I passed N5 on first try and then failed N4 four times. I think I passed it this time because my reading seemed much improved. That was due to a lot of practice reading. I’m starting N3 study now for next year and will be using Kanzen, Tobira, and JOI classes (and WK of course). I was depressed for a while last year after failing for the fourth time and almost quit studying altogether. I decided I didn’t want to lose the time invested and really wanted to advance, so got back into it and studied harder and read more. Wish we didn’t have to wait months for our scores.


thanks for your story, Japanese is such a frustrating language to learn, so many highs and lows. I think native reading is really gonna boost your learning and comprehension which filters into everything else, vocab, kanji, grammar etc. That’s what i’m going to start doing solely next year as my learning goal. It’s good you’re sticking with it, the more I fail, the harder I come back and study. Ironically, i’m studying harder now i’m not in Japan anymore.

I guess that depends on the proctor you get. I remember it being fairly strict when I took it in Boston.

But I guess I didn’t think of that as bureaucracy. I was thinking of the sign up process or whatever.

1 Like

This happens every time, at every level, and every time, I have no idea why those people are even there.

It’s like, one of the mysteries of the universe.


Had to be there like 30 min early even though nothing happened, and before every part they checked our faces with photos again lol. That took forever, so much time wasted. And they also said the same things like ten times and had to check the same id number like 5 times.

This so much. And people could not understand not being allowed to “touch your pen”, which is also ridiculous. Also you had to have your papers on the table in some specific place.

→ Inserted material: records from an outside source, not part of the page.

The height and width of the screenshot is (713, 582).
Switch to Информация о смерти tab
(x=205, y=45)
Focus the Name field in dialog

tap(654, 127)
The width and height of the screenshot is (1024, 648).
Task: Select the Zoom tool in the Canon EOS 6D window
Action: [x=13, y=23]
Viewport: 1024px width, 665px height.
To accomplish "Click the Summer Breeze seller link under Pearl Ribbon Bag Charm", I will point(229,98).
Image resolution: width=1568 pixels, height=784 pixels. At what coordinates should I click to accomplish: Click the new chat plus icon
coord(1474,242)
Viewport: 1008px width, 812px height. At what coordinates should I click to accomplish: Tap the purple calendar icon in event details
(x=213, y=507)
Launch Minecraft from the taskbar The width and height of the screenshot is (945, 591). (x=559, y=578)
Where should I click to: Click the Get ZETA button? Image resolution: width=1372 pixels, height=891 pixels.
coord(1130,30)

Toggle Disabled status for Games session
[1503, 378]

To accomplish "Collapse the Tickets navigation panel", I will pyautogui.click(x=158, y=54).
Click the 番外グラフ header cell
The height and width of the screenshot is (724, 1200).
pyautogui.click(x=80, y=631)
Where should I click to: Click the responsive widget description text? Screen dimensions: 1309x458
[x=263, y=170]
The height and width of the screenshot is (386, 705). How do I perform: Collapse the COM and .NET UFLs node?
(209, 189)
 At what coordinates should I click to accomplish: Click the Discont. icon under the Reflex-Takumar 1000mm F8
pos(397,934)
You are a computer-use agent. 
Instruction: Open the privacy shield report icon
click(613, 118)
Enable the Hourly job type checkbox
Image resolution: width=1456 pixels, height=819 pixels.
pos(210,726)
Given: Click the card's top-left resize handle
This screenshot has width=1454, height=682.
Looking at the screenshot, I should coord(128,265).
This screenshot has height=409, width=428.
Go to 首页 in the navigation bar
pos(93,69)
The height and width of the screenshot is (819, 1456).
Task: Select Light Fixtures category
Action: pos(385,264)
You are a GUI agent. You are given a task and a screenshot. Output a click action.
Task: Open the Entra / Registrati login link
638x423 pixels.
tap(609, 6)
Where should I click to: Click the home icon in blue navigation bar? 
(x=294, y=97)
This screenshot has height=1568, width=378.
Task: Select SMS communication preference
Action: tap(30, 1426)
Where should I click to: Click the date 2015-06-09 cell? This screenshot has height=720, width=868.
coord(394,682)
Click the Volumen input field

JLPT back home was so laid back compared to this.

1 Like

Well… one of the two places is doing it the way it was… intended to be done :slight_smile:


And that way is ridiculous! :smiley:

I guess “laid back” is not a descriptor I imagine for test taking.

Having never taken the JLPT before, but planning to take the N2 in July, now I’m nervous about the reading comprehension part. How fast would you say you’d have to read/comprehend the material in order to pass?

Personally I had to read just by skimming the most important points in N3, but reading was my weakest suite. But generally there’s not that much time to think.

1 Like

Couple of minutes per question max, after the vocab/grammar part you’ll get to the reading comprehension part of your enormously thick question booklet and probably have around 35-45 minutes remaining (or more if you’re quicker). I can’t remember how many questions there are but maybe 25 or so spread out over a variety of reading subjects. You need to get in and out, and on to the next one as fast as possible. The faster you get through the test, the more time you’ll have on the reading of course.

1 Like

:clock12: June 2017: Started learning Nihongo
:tada: December 2017: Passed N4
:tada: July 2018: Passed N3
:broken_heart: December 2018: Failed N2 by 4 points
:tada: July 2019: Passed N2
:broken_heart: December 2019: Took N1 (Didn’t prepare. Highly likely to fail)

My JLPT technique has always been to maintain my reading ability and Kanji proficiency since JLPT is reading oriented more than actual conversational skills. Add some listening practice and you’re good to go.